Blooog me
todos por umtempo (perdido)
quando a minha escrita dá um tempo, parece que tudo pára e deixa de existir (detesto viver assim tão dentro de mim!).
pingos
Roubaram o meu guarda-chuva, e logo vou andando sobre a rua com o meu ‘hood’. Apenas os olhos de fora, mesmo que a chuva não caia agora. Faz frio e por trás da estação de Brixton, caminho coberto de casacos e nada mais. A chuva cai agora.
Então, os gritos, as vozes altas, as peles mais escuras e os idiomas se confundindo no ar. Recinto de várias nacionalidades, o mercado daquele bairro é como qualquer refúgio de pessoas saudosas. Os seus cheiros, recheios, sabores. Eu também estou atrás de algum cheiro do meu país, por encomenda, verdade, mas ainda assim, lá estou. Então sigo à procura e quando encontro ‘necesito hablar espanol’, e já baixei o hood e a chuva já passou, e eles percebem os meus traços mais europeus e as minhas maneiras mais educadas, e continuo e me pergunto pra quê tanta educação, e sigo, e cubro o rosto de novo por causa da chuva, indecisa, e tudo isso parece um filme, como se escondido nos meus casacos, andando por baixo da chuva, entre nigeriandos, iraquianos, colombianos, portugueses e tanta gente que eu nem sei de onde vem, mas que se encontram ali, naquele mercado sem fim, comptetindo pela voz mais alta, pelo som mais límpido.
As minhas compras são todas muito rápidas, não sei pechinchar, não sei o preço de nada, a chuva cai, não falo alto porque não gosto, e cubro o meu rosto porque a chuva cai e me vou.
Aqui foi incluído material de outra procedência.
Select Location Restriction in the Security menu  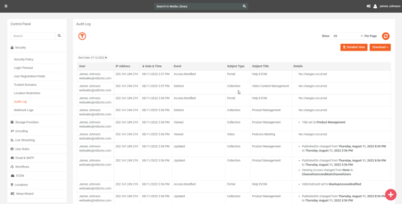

Fora do mercado, ainda há o cheiro do asfalto molhado daquele bairro esquecido. Ainda há o cheiro do meu país nas minhas mãos, o cheiro que vai se transformar em jantar, numa reunião de dez amigos, mesmo que a chuva caia, mesmo que o meu guarda-chuva nunca mais apareça, mesmo assim.
Porque os pingos sempre hão de secar.